Una semana después Temari tenía autorización para llevarse al gato y mientras caminaba a buscarlo no podía dejar de preocuparse por la lluvia. Desde que esta había empezado no se había detenido ni una sola vez y comenzaba a causar daños en algunos sectores de la aldea, no solo por la intensidad con que caía en algunas ocasiones sino también los fuertes vientos que la acompañaban.

Dirigiendo su mirada al cielo vio las nubes grises que ni una sola vez habían dejado que los rayos del sol las atravesaran, haciendo que la única iluminación en este fuera la producida por los relámpagos que aparecían prácticamente cada diez minutos.

No podía dejar de pensar como ese fenómeno natural perjudicaría a la aldea a mediano plazo. Las comunicaciones con las aldeas vecinas se habían vuelto difíciles de realizar y las principales fuentes de ingreso también se encontraban limitadas.

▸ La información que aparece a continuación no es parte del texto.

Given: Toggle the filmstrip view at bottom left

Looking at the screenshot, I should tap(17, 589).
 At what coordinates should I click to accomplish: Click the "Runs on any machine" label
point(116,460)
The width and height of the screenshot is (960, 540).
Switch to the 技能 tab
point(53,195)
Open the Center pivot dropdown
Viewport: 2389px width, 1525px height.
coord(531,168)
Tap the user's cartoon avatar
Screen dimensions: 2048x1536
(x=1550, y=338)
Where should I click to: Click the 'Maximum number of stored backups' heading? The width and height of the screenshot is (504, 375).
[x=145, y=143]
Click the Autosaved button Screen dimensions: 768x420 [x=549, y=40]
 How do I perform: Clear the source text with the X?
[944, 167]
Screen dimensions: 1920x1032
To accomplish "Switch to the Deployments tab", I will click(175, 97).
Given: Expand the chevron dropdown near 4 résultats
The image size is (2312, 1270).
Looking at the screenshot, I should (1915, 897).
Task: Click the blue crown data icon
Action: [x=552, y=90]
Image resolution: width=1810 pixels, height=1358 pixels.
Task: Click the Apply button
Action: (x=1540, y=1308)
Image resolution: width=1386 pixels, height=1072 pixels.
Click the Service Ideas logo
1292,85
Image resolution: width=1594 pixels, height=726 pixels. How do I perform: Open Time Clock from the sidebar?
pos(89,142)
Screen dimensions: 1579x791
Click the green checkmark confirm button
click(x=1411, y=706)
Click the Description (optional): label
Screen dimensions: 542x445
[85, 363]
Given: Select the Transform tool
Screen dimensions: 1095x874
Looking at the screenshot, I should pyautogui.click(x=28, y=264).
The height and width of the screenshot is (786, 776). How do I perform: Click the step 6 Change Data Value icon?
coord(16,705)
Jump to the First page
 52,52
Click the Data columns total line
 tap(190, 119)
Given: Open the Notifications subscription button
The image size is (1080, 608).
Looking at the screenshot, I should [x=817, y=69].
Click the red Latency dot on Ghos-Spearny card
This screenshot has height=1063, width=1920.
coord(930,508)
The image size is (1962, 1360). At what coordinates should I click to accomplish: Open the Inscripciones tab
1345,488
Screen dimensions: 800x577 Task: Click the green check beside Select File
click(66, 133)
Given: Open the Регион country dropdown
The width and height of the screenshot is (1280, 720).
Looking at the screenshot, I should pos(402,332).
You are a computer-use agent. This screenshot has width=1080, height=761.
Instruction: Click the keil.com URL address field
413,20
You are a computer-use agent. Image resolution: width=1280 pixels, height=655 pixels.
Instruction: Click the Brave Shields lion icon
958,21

Si no dejaba de llover pronto el riesgo de caer en una crisis era elevado.

Fue en ese momento que un suave maullido la devolvió a la realidad. Intentó buscar la fuente de este, pero el rugir del viento le hacía imposible escuchar cualquier cosa o ver más allá de un par de metros. Creyendo que había sido producto de su imaginación, o la ansiedad de volver a ver al gato, siguió su camino hasta finalmente llegar a la veterinaria.

El ver nuevamente esos ojos marrones traía consigo esa señal de familiaridad que había sentido la primera vez que lo había encontrado. Lo cual le hizo recordar que los extraños sentimientos que la habían estado agobiando desparecieron con su llegada, pero al mismo tiempo marcaron el inicio de esa lluvia. Si bien podía tratarse de una coincidencia no podía evitar pensar que ese gato tenía algo que ver con lo que estaba sucediendo.

– a partir de ahora vivirás conmigo – dijo mientras lo cargaba procurando no hacerle daño – lo primero será buscarte un nombre o… buscarte una cama.

Eso último lo dijo con una pequeña sonrisa al ver como el gato se había dormido entre sus brazos antes de seguir con su camino. Pero toda la paz que había ganado ese día desapareció cuando llegó a su casa y vio varias flores blancas de cinco pétalos esparcidas en el suelo de tal manera que podía leerse "felicidad efímera".

Nota: la flor utilizada para este capítulo es la de escaramujo.